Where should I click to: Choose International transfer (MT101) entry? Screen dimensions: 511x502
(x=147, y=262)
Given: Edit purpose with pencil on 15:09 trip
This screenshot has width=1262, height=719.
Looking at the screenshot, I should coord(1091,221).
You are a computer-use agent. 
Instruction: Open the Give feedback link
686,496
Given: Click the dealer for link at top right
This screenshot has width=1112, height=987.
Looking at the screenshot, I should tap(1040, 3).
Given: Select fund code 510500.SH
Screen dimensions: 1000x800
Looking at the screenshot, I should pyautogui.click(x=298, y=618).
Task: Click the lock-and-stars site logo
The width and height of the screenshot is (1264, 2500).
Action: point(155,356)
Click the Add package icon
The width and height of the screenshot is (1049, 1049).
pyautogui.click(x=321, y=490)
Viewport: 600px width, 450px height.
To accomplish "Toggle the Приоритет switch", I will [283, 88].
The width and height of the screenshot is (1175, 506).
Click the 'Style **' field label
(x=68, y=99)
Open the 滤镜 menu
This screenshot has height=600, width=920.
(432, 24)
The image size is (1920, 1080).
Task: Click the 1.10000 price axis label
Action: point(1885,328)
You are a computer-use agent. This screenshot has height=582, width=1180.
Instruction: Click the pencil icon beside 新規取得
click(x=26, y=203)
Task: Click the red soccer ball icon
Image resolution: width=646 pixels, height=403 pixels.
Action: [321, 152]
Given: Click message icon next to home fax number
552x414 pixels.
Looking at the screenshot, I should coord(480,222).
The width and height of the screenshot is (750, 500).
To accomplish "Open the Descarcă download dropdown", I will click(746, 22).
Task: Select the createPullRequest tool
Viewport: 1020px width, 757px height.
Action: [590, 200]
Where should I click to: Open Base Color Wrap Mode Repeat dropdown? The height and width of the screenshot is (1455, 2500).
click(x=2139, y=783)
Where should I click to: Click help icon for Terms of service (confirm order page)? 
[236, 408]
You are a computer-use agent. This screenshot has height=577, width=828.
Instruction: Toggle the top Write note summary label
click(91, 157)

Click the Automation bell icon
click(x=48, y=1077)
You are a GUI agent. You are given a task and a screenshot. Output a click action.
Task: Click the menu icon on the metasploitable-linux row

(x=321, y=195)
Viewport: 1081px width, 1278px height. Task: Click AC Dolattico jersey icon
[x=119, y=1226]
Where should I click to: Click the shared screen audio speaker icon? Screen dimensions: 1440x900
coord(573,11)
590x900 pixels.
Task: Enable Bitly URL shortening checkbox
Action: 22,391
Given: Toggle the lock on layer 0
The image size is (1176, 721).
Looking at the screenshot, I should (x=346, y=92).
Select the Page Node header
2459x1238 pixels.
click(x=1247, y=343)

## [REQUIRED TASK]
Rewrite the stretch of rows from the line containing "Where should I click to: Open" through the line containing "(x=321, y=195)", both included, keeping every request unchanged. In each answer, multiply every coordinate by 0.45 and round the result to a whole number, with halves rounded up.

## [SOLUTION FOR THIS PROBLEM]
Where should I click to: Open Base Color Wrap Mode Repeat dropdown? The height and width of the screenshot is (1455, 2500).
click(x=963, y=352)
Where should I click to: Click help icon for Terms of service (confirm order page)? 
[106, 184]
You are a computer-use agent. This screenshot has height=577, width=828.
Instruction: Toggle the top Write note summary label
click(41, 71)

Click the Automation bell icon
click(x=22, y=485)
You are a GUI agent. You are given a task and a screenshot. Output a click action.
Task: Click the menu icon on the metasploitable-linux row

(x=144, y=88)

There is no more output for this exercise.